• **Exercises**
a) Answer these questions about the article on emoji usage and Zipf's Law:
(i) What explanation for Zipf's Law does the article call the most widely accepted?
(ii) Who originally derived the rule, as the article describes him?
(iii) How many emojis did the accessed statistics cover, and over what period were they tweeted?
b) Extend the article on emoji usage and Zipf's Law, starting after its final sentence.

• **Document segment**
▬▬▬▬▬▬▬▬▬▬

Emoji Usage and Zipf’s Law
A linguistic analysis of Emoji usage on Twitter
Zipf’s Law
Zipf’s Law is a mathematical rule that states that the frequency of a word’s usage is proportional to power of its rank. The most widely accepted explanation for this phenomenon is the principle of least effort, which basically boils down to: it’s a whole lot easier to remember a smaller set of words than a larger one.
Although the rule was originally derived to explain patterns of word usage in the English language by Harvard-trained linguist George Zipf, Zipf’s Law applied to other natural languages and even extends to areas of Biology, Physics and Sociology. My question was: does it also hold for emoji usage?
Methodology
To test this hypothesis, I knew I needed a large data set, so I went with the largest repository I could find: Twitter. With the help of @mroth who built the amazing emojitracker.com, I was able to access the statistics on the more than six billion emojis that were tweeted between July, 2013 and November, 2014.

▬▬▬▬▬▬▬▬▬▬

Collection entries:
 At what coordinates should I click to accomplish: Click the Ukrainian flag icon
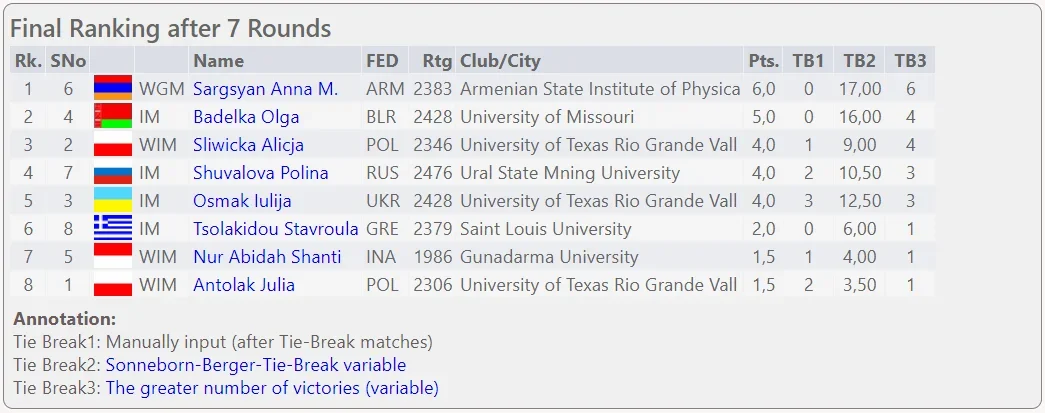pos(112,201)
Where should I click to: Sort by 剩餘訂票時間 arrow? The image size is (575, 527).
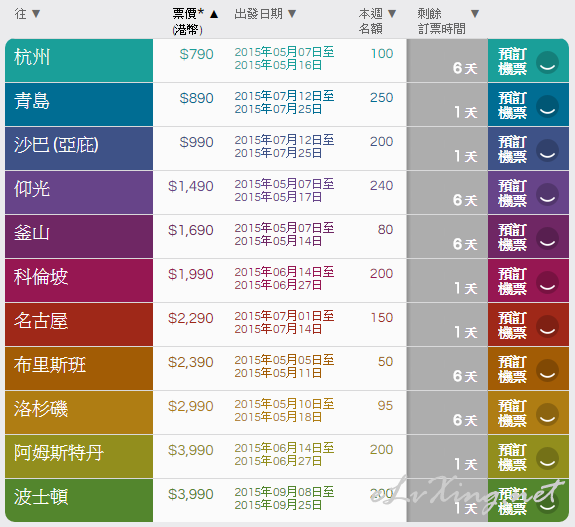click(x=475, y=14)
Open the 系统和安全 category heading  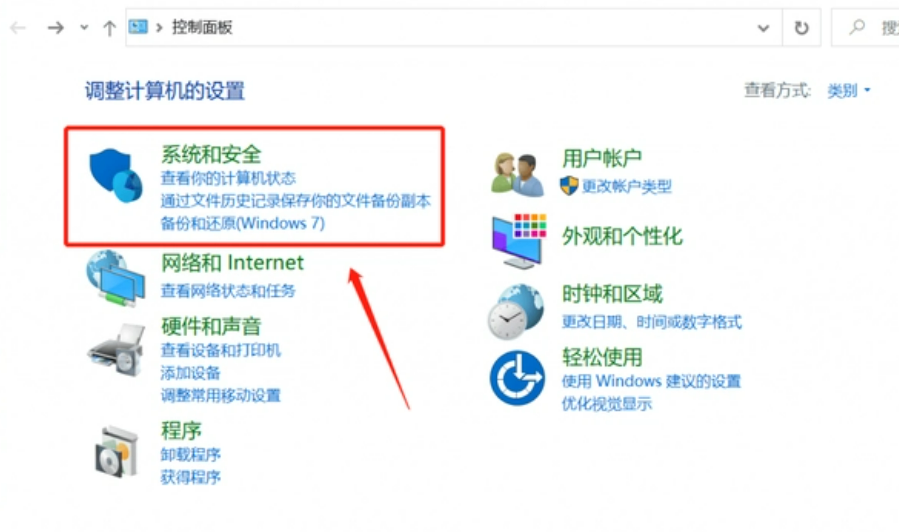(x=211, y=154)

▬▬▬▬▬▬▬▬▬▬

• **Answers per task**
a)
(i) The principle of least effort.
(ii) George Zipf, a Harvard-trained linguist.
(iii) More than six billion emojis, tweeted between July 2013 and November 2014.

b)
Results
If emoji usage falls under Zipf’s law, then its frequency-rank distribution should conform to a straight line when plotted on a log-log graph:

The reality was something different:

Looking at the distribution, we see that both tails curve downwards. This indicates a relative over-reliance on words of middle rank and an under reliance on words of high and low rank, relative to the Zipf distribution.

Emoji Usage Explained
So what explains the discrepancy?
One likely explanation is dictionary size. As of 2014, the Emoji language was comprised of 845 individual characters. By comparison, the English language has more than one million words.
If one were to roughly apply the least-effort rule to the English language and use only 5% of the English language, they would be left with 20,000 words. If one were to do the same to the emoji library, they would be left with around 40 words, a subset that I think most people would agree is too small to effectively emote with. This might explain why we see a relative over reliance on words of middle rank.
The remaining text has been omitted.